I've seen optimizations to the Sieve of Eratosthenes that (claim to) use "wheel factorization". If the goal is to generate a list of prime numbers up to a certain value, I'm wondering how exactly is wheel factorization used? The Wikipedia article contains some information but it doesn't make sense to me.
For example sieve up to $15$: $\{1,2,3,4,5,6,7,8,9,10,11,12,13,14,15\}$
Starting with 2 strike off multiples $\{1,2,3,\_,5,\_,7,\_,9,\_,11,\_,13,\_,15\}$
Then strike off multiples of 3: $\{1,2,3,\_,5,\_,7,\_,\_,\_,11,\_,13,\_,\_\}$
For wheel factorization with base primes $2$ and $3$ the idea is composites occur periodically with 3 in a row, then one.
So how are these two ideas "merged" when creating a list of prime numbers?

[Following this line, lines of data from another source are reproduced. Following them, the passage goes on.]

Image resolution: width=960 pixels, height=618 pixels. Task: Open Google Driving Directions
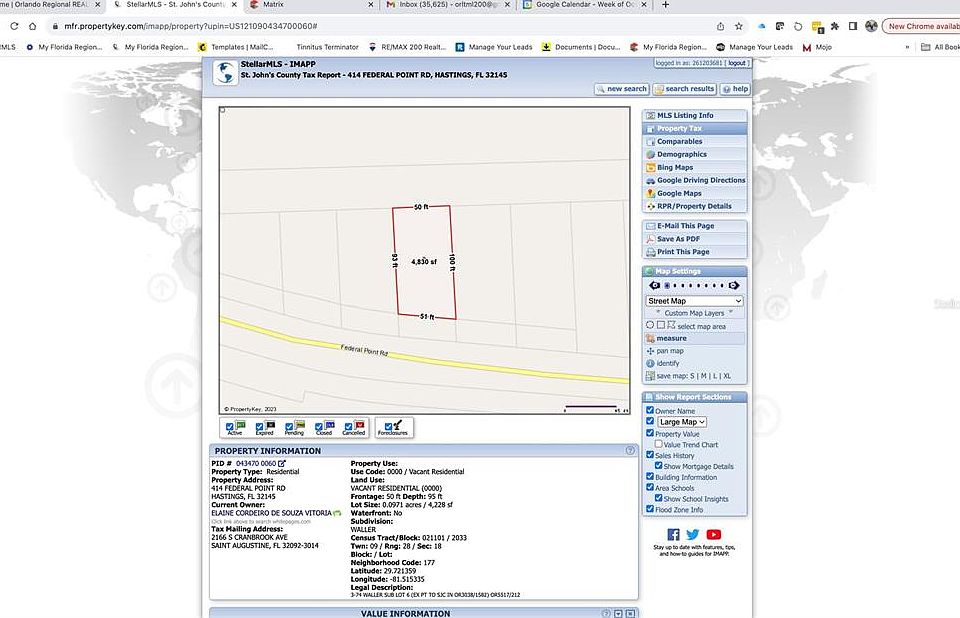point(700,181)
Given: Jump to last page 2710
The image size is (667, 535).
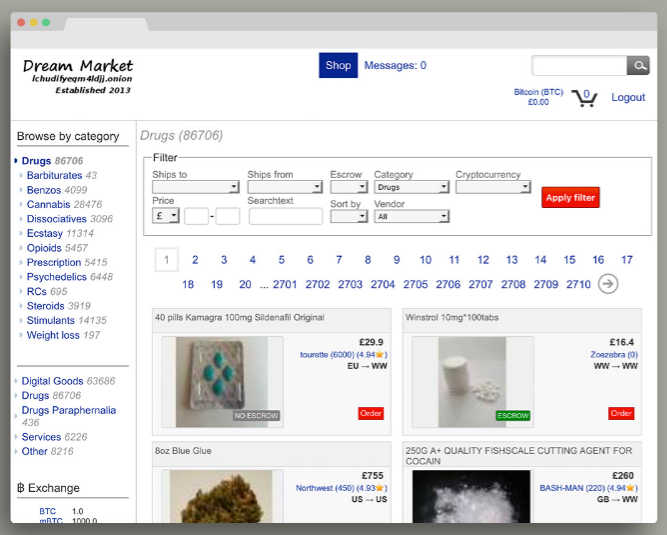Looking at the screenshot, I should coord(578,284).
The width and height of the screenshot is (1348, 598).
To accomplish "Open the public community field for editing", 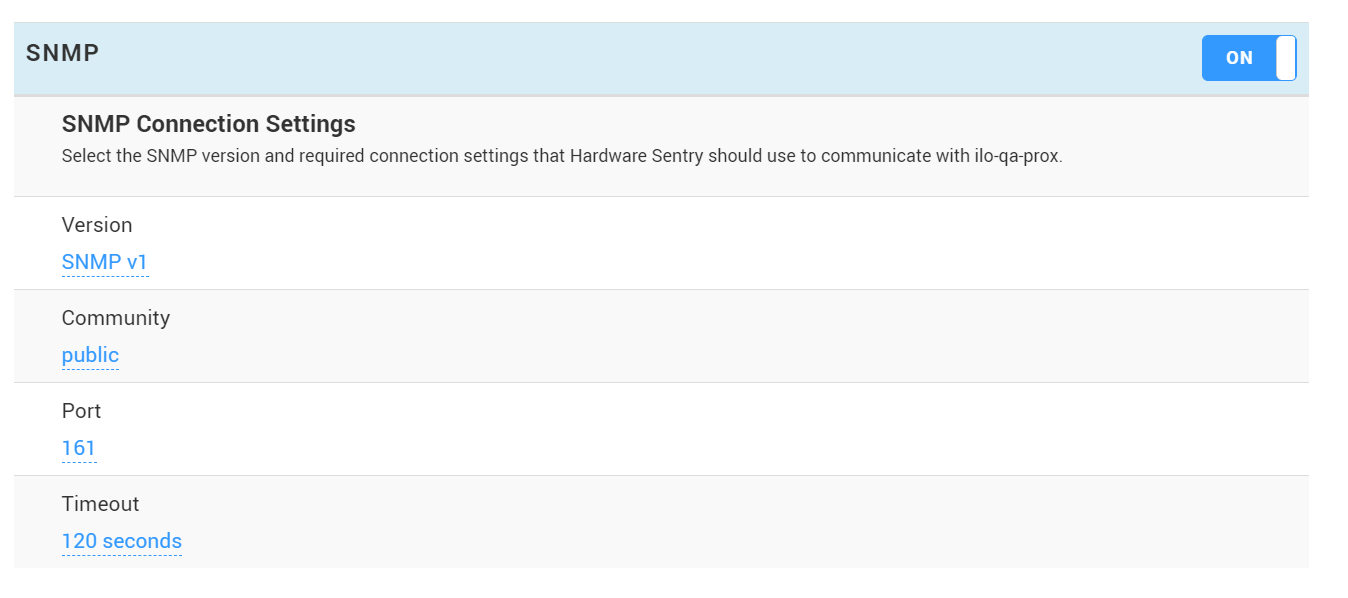I will coord(90,354).
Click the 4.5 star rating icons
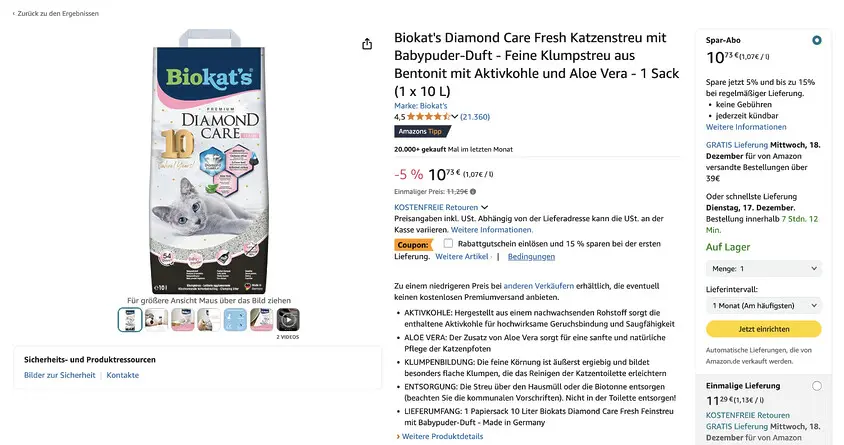The image size is (844, 445). 429,117
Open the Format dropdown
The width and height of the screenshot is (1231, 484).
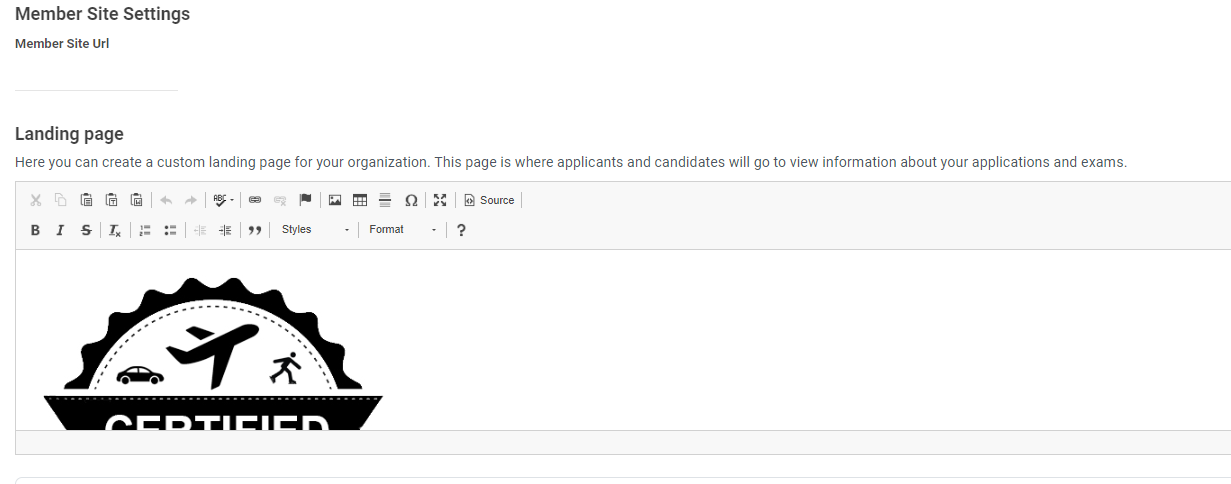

Is it just wheel factorization is used to create an initial list of candidates before sieving? But that doesn't seem to save any time because SoE has the pitfall where it strikes off all ready stricken off composites (for example 15 is stricken off on 3 and 15 so what good would wheel factorization of circumference 6 do)?
Is anyone able to provide an example of wheel factorization used with a sieve?
TL;DR how is wheel factorization used with sieving?